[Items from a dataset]
========================================

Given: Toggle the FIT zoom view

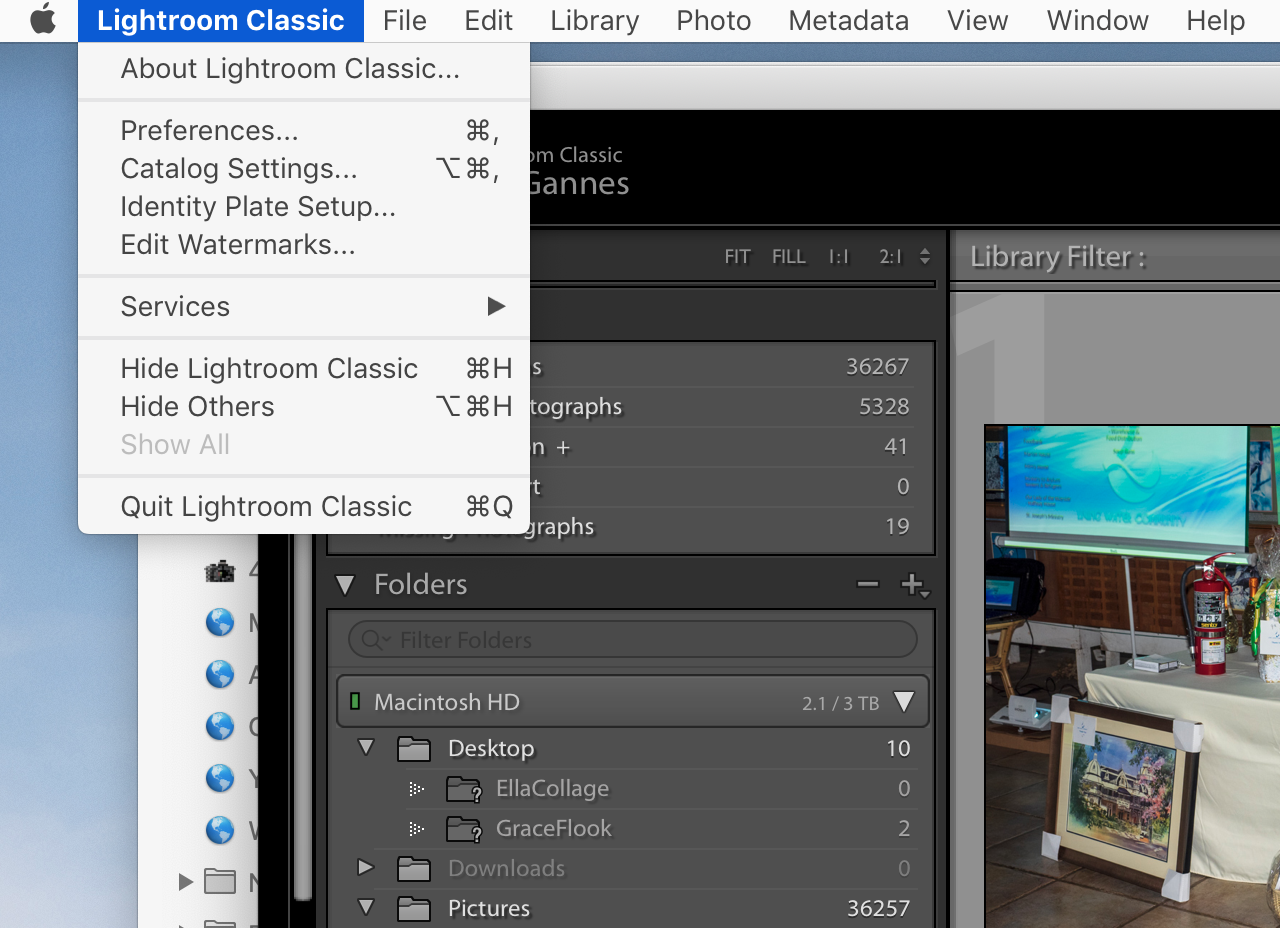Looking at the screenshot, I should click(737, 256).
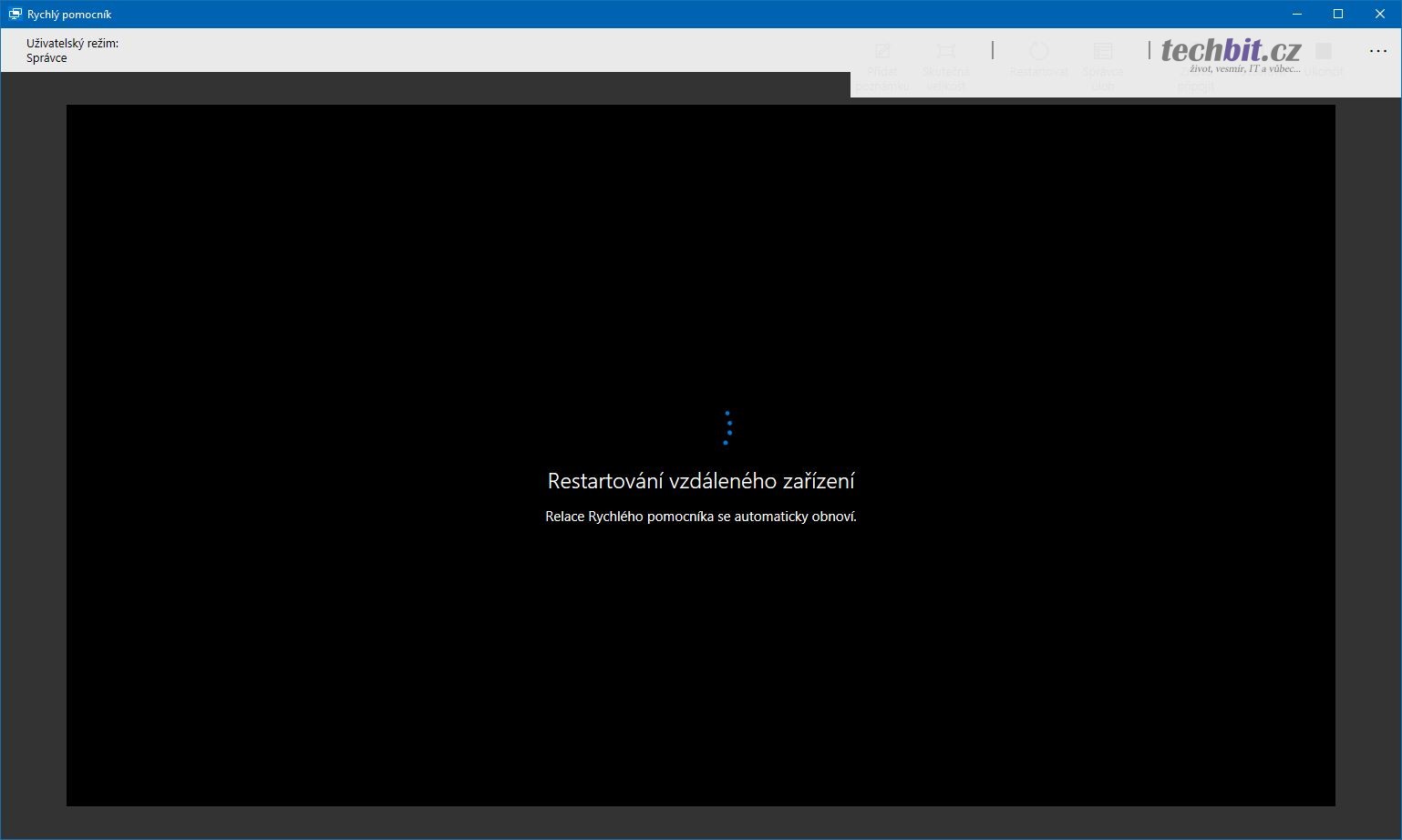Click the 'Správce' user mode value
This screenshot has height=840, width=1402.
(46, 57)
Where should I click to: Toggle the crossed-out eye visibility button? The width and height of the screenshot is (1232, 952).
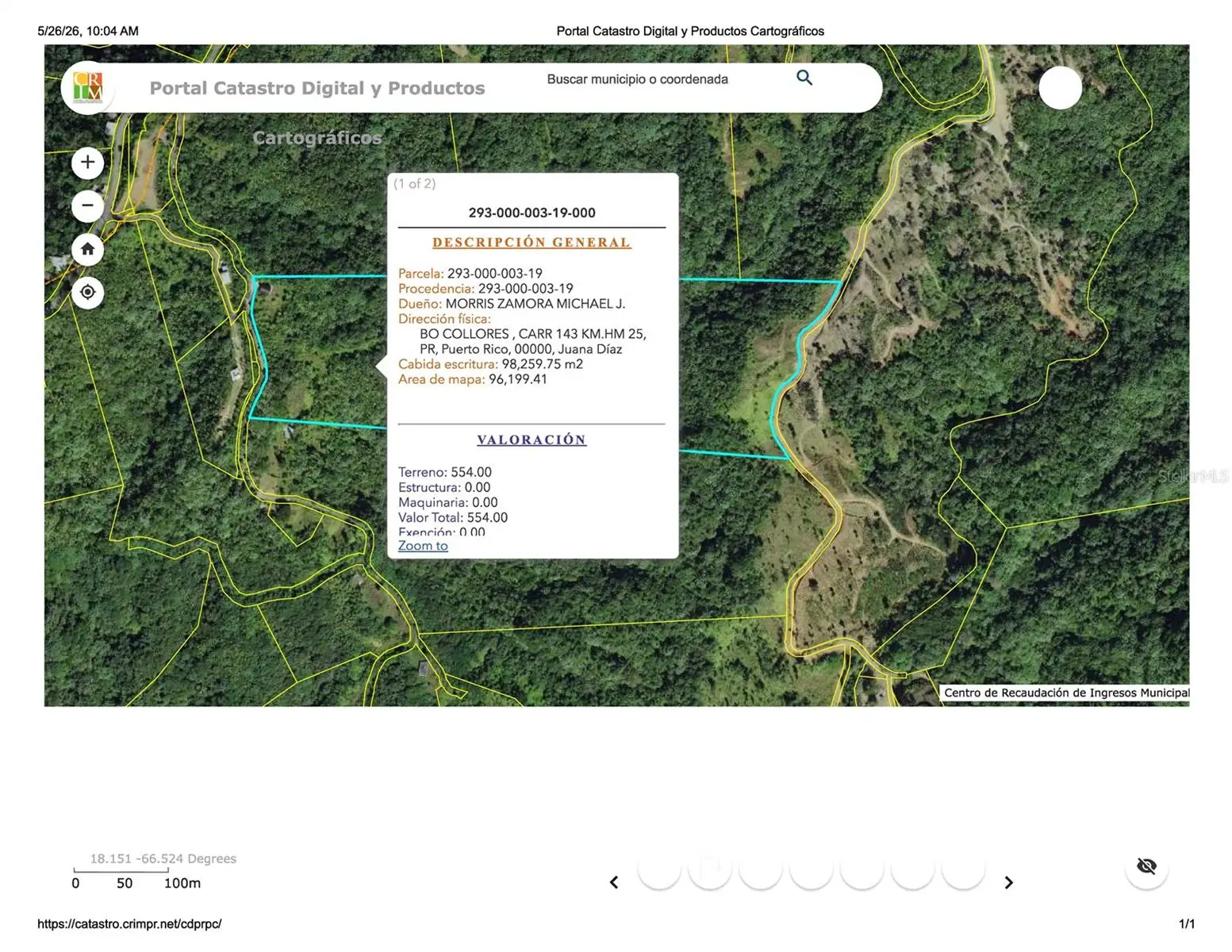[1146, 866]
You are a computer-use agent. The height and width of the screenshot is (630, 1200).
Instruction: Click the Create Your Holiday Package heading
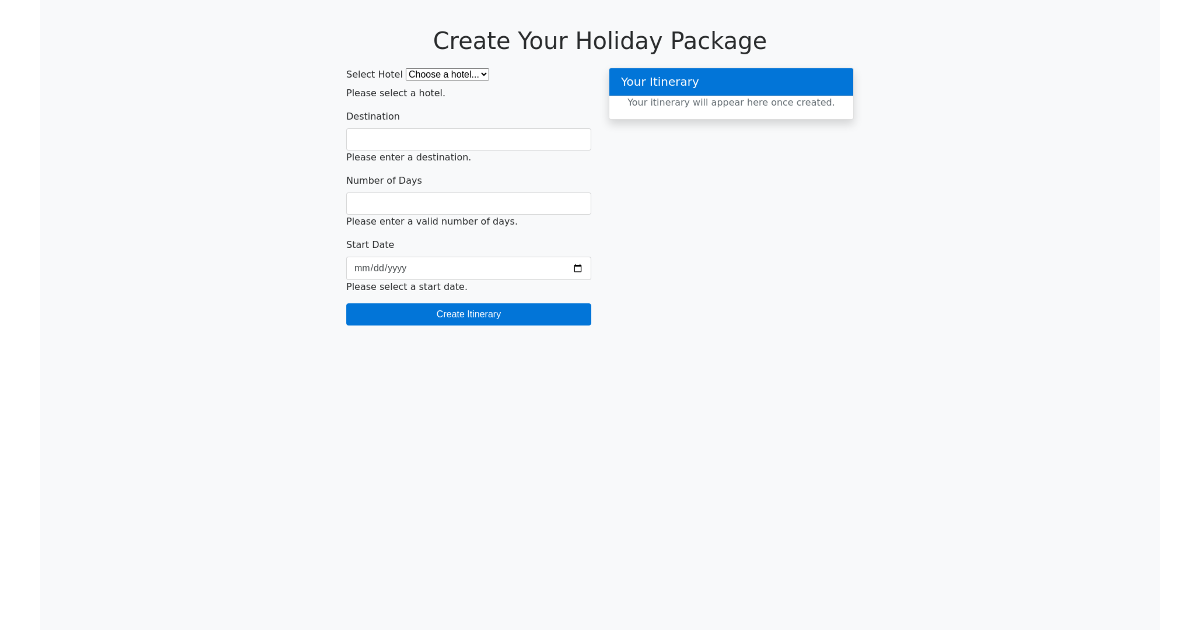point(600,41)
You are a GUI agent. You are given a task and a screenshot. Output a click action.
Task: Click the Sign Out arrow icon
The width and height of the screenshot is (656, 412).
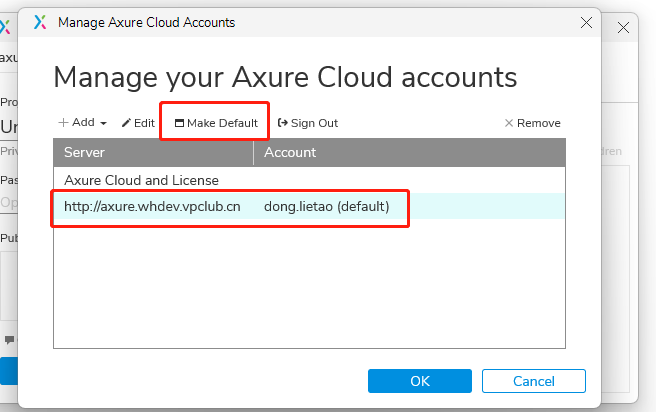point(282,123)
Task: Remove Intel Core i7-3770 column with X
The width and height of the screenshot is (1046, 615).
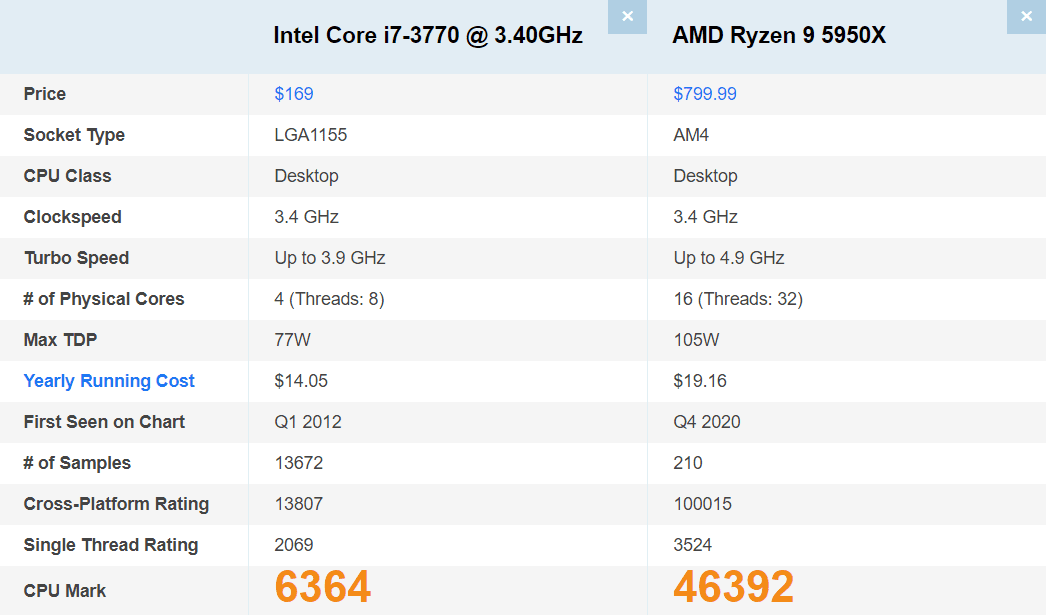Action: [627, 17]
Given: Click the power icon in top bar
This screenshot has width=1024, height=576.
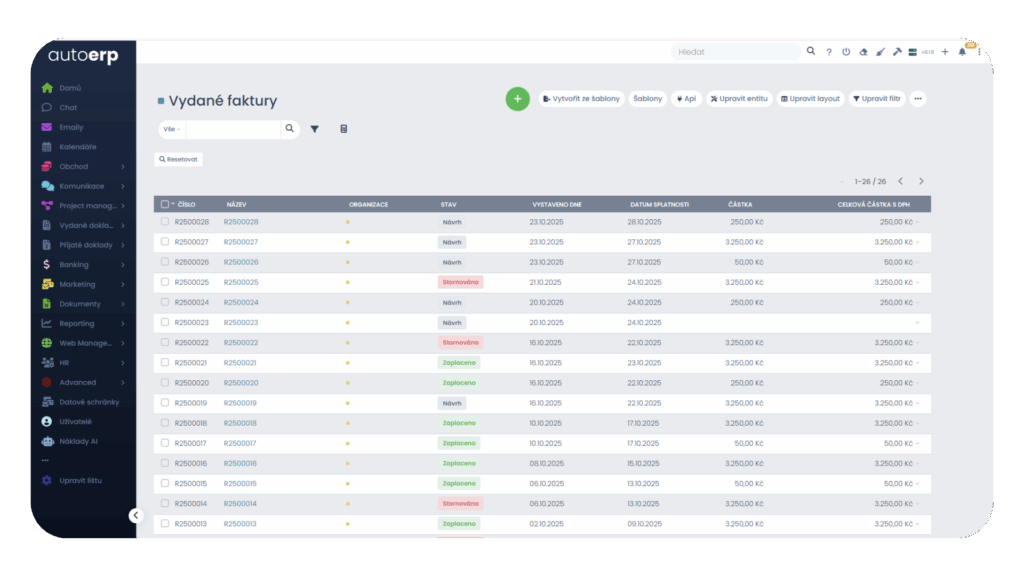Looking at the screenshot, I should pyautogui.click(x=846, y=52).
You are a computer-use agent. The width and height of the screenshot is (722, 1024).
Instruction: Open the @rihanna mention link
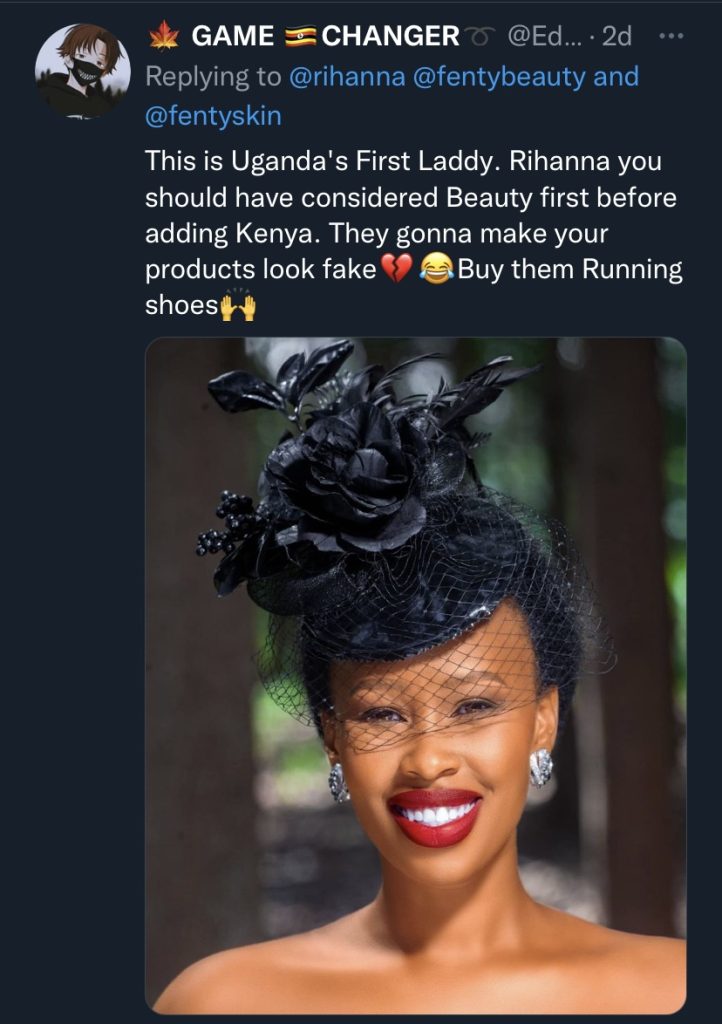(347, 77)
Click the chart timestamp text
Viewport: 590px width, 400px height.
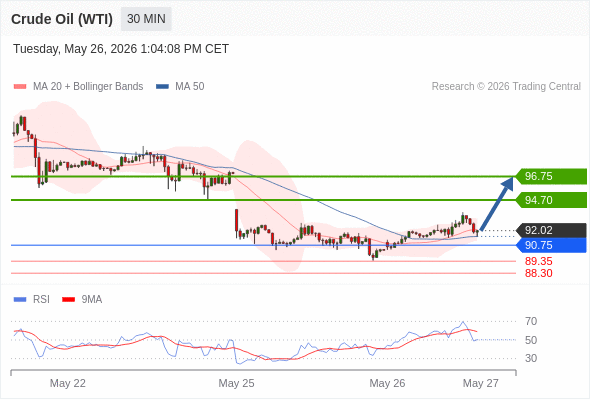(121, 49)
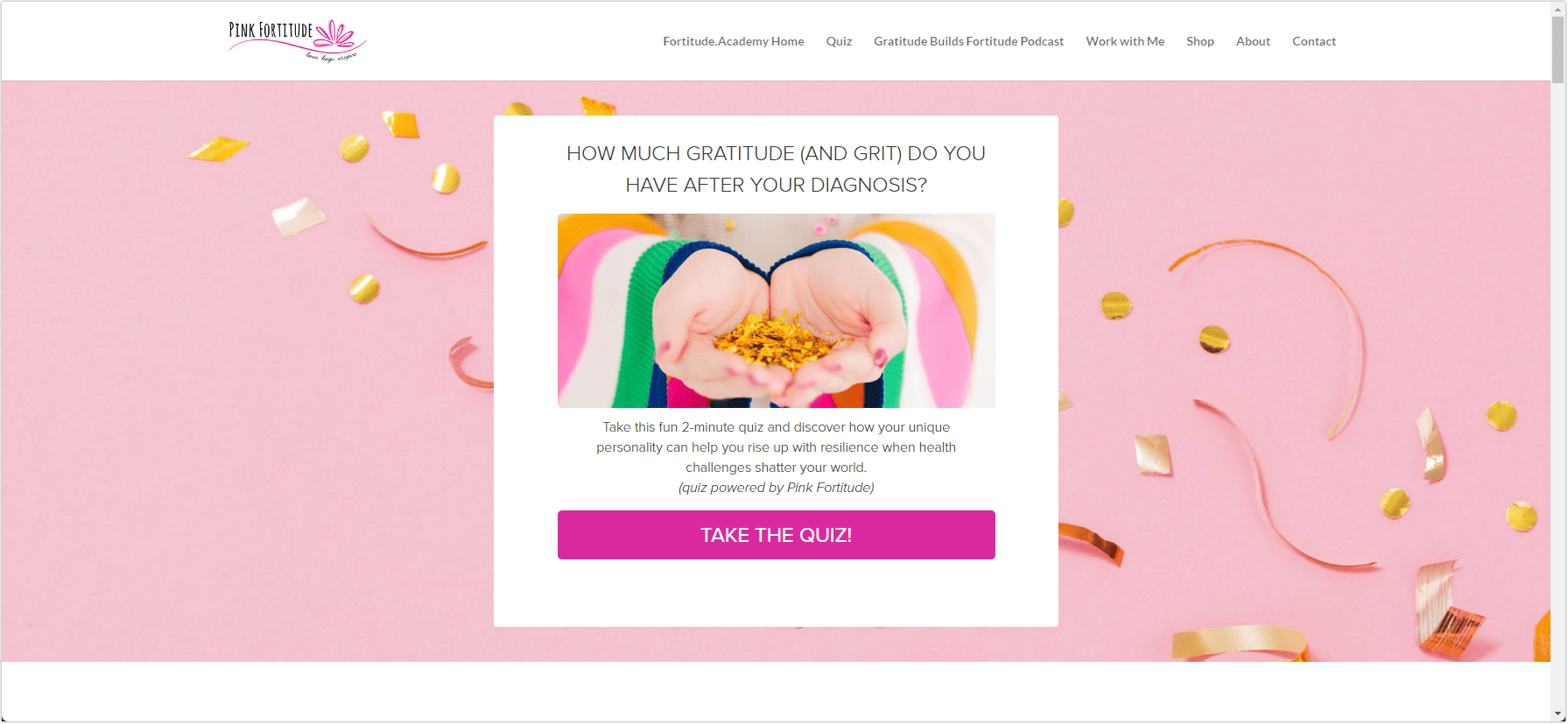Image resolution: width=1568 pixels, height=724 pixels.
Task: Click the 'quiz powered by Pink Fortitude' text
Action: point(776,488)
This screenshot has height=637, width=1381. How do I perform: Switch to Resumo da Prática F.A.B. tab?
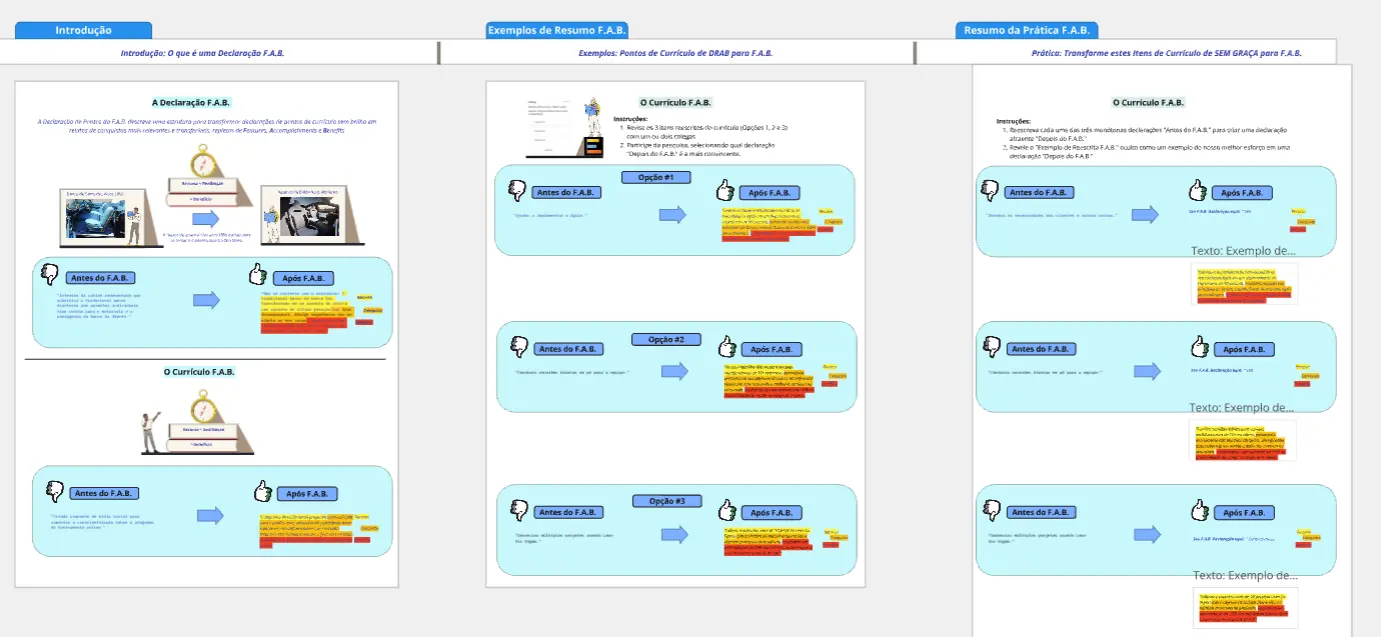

========================================

Your reply must match the data above line for line, except that it holds no pictures.

## Result of the task
Given: Toggle the FIT zoom view

Looking at the screenshot, I should click(737, 256).
Click the 'Správce' user mode value
This screenshot has height=840, width=1402.
(46, 57)
Where should I click to: Toggle the crossed-out eye visibility button? The width and height of the screenshot is (1232, 952).
[1146, 866]
You are a computer-use agent. The height and width of the screenshot is (630, 1200).
Instruction: Click the Create Your Holiday Package heading
point(600,41)
You are a GUI agent. You are given a task and a screenshot. Output a click action.
Task: Click the Sign Out arrow icon
The width and height of the screenshot is (656, 412).
point(282,123)
Task: Remove Intel Core i7-3770 column with X
The width and height of the screenshot is (1046, 615).
Action: [627, 17]
Given: Click the power icon in top bar
This screenshot has width=1024, height=576.
Looking at the screenshot, I should pyautogui.click(x=846, y=52).
You are a computer-use agent. The width and height of the screenshot is (722, 1024).
Instruction: Open the @rihanna mention link
(347, 77)
Click the chart timestamp text
Viewport: 590px width, 400px height.
(121, 49)
Image resolution: width=1568 pixels, height=724 pixels.
Task: Click the 'quiz powered by Pink Fortitude' text
Action: point(776,488)
This screenshot has height=637, width=1381. How do I perform: Switch to Resumo da Prática F.A.B. tab?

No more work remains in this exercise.